No pasó nada, por cierto. Me armé de valor y, bajo la lluvia, me puse a buscar la tumba. Y el difunto en cuestión que no aparecía. Y yo venga a darle vueltas a la parcela 14C. Llegué a dudar de que lo fuera a encontrar. Una señora japonesa, con pinta como de haberse escapado de otra dimensión, como en una novela de Murakami, me miraba con esos ojos fríos y vacíos que tienen los japoneses cuando nos miran como si fuéramos extraterrestres. Por fin di con el muerto. Hice las fotos y salí corriendo, porque la tarde no había terminado para mí todavía (le quedaba un buen rato).

Aún con las aventuras del pobre afgano en la cabeza, anduve a buen paso la avenida central del Cementerio Central, pasando al lado de los lujosos panteones que se erigieron en el siglo XIX. Llovía a cántaros y yo iba ya bastante calado y dándole vueltas a la cabeza, porque me encontraba ante un enigma peliagudo.

Había quedado con un hombre húngaro, de nombre Gábor, para hacerle una sesión de fotos. Como el chaval se machaca en el gimnasio, naturalmente quería que le hiciera fotos sin camiseta y tal, y mi pregunta era ¿Dónde podía yo hacerle las fotos en donde hubiera, primero un mínimo de luz y segundo en donde no termináramos los dos como una sopa?
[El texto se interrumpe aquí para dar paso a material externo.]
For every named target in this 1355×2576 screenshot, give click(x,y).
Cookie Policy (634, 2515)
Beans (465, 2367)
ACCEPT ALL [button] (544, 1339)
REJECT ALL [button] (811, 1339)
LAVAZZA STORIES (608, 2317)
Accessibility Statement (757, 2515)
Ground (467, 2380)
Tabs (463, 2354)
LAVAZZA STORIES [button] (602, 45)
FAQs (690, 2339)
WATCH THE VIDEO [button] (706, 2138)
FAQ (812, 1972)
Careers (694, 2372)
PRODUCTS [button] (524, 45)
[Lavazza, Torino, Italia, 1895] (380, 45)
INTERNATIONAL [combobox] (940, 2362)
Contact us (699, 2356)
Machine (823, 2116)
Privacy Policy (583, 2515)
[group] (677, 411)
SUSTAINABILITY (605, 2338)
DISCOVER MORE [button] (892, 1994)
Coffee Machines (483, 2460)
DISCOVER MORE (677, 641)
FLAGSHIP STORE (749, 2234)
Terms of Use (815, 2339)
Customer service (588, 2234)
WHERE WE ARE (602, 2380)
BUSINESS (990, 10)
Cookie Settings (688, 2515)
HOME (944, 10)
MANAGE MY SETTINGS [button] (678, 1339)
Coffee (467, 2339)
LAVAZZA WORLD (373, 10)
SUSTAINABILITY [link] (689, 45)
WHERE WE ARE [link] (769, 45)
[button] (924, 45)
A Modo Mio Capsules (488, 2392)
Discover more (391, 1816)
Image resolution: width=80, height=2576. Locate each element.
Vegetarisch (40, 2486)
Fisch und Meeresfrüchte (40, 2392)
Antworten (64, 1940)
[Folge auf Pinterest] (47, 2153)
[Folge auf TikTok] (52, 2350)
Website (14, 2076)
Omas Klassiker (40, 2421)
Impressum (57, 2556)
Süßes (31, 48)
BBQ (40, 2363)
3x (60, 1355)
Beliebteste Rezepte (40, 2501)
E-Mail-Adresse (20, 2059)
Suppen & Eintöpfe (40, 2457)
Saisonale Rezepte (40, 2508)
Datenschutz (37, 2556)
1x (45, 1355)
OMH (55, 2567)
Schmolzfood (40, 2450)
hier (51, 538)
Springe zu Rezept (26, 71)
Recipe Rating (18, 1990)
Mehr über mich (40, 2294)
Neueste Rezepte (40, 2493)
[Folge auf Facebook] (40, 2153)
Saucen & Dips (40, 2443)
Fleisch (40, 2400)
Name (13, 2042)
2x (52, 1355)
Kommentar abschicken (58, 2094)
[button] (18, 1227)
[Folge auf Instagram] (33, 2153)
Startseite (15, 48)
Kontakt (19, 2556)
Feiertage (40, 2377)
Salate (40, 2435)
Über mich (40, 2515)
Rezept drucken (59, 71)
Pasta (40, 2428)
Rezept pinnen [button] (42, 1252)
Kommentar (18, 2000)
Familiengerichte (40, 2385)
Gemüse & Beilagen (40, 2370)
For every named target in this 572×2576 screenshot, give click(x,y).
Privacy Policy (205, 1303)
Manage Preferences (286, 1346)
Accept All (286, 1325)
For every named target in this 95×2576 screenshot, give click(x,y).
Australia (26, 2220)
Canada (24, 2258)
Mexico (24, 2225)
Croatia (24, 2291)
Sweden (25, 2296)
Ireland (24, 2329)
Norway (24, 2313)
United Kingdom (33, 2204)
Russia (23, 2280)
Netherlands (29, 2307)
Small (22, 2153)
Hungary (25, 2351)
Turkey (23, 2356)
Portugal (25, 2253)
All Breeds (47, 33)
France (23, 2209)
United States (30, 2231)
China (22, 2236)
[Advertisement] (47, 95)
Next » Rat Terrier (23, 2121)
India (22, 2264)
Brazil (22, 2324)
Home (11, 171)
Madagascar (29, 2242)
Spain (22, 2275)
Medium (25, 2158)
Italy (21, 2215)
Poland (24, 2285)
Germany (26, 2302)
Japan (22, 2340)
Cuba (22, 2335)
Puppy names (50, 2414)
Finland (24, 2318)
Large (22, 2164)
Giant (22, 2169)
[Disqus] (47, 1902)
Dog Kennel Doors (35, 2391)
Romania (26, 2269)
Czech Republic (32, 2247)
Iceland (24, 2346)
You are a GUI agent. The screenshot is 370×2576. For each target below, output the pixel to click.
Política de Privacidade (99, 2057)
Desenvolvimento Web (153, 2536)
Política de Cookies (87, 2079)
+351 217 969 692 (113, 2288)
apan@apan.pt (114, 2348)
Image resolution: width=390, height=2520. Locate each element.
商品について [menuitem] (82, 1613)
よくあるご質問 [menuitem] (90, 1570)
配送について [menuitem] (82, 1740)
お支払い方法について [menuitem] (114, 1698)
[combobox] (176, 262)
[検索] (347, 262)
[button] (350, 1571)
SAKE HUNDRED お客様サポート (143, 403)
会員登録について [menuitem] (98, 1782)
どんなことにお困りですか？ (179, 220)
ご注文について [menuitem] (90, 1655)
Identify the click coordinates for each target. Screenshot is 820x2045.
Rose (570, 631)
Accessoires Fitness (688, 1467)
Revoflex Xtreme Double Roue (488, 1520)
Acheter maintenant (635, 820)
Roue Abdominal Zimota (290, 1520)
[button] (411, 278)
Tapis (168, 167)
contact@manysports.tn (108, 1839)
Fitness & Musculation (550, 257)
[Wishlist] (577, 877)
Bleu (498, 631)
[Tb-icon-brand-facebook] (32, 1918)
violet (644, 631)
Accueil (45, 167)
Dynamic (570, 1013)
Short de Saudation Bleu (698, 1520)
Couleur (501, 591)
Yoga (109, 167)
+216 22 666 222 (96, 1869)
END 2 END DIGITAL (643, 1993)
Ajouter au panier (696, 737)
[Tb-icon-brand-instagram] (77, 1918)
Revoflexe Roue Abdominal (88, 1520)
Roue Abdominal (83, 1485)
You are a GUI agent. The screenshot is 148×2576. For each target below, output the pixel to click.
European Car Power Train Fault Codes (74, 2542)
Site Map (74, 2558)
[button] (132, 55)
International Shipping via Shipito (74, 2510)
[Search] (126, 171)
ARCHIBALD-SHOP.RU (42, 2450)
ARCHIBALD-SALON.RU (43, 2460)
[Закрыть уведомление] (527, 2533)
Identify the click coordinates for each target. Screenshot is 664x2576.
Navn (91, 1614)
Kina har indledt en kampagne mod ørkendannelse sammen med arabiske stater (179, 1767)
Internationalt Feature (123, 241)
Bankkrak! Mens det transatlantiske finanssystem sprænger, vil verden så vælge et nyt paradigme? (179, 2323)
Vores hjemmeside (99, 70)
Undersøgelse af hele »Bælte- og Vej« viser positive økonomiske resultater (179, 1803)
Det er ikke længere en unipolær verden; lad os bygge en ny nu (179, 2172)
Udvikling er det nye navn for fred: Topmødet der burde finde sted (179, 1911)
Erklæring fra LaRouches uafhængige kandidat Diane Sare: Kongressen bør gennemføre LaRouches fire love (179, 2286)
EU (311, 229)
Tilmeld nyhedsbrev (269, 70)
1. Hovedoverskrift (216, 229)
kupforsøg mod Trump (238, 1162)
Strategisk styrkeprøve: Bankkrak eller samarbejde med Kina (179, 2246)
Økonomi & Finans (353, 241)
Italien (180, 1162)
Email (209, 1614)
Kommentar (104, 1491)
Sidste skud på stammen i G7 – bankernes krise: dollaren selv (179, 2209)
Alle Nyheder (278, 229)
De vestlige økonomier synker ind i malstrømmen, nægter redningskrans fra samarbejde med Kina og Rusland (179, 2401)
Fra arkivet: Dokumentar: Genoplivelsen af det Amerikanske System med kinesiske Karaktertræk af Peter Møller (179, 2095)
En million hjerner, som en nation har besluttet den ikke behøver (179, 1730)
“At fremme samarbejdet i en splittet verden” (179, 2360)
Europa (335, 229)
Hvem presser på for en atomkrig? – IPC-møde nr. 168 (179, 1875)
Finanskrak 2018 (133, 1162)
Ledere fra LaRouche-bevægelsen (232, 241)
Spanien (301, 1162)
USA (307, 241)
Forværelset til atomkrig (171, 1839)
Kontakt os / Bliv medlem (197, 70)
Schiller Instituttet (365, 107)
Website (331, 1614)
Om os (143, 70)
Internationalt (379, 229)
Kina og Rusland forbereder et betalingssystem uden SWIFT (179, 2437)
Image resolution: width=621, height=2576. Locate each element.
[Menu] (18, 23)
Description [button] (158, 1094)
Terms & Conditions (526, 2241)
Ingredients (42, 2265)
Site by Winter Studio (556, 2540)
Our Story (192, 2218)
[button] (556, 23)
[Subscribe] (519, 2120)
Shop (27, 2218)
Como siempre que acometo estos encargos, andaba yo con cierta prevención. Me bastaron cinco minutos de conversación para darme cuenta de que Gábor es un tío más majo que las pesetas y que, a sus treinta y tres, ha recorrido ya mucho mundo. Ha probado las condiciones de trabajo, bastante duras en su oficio (es ferrallista) en Francia, en Inglaterra y ahora en Austria, a donde le ha traido una novia. Gábor y yo nos entendimos fenomenal y creo que, de esta primera sesión, salieron algunas fotos chulas. De momento, dejo aquí una, para darle fin a este relato.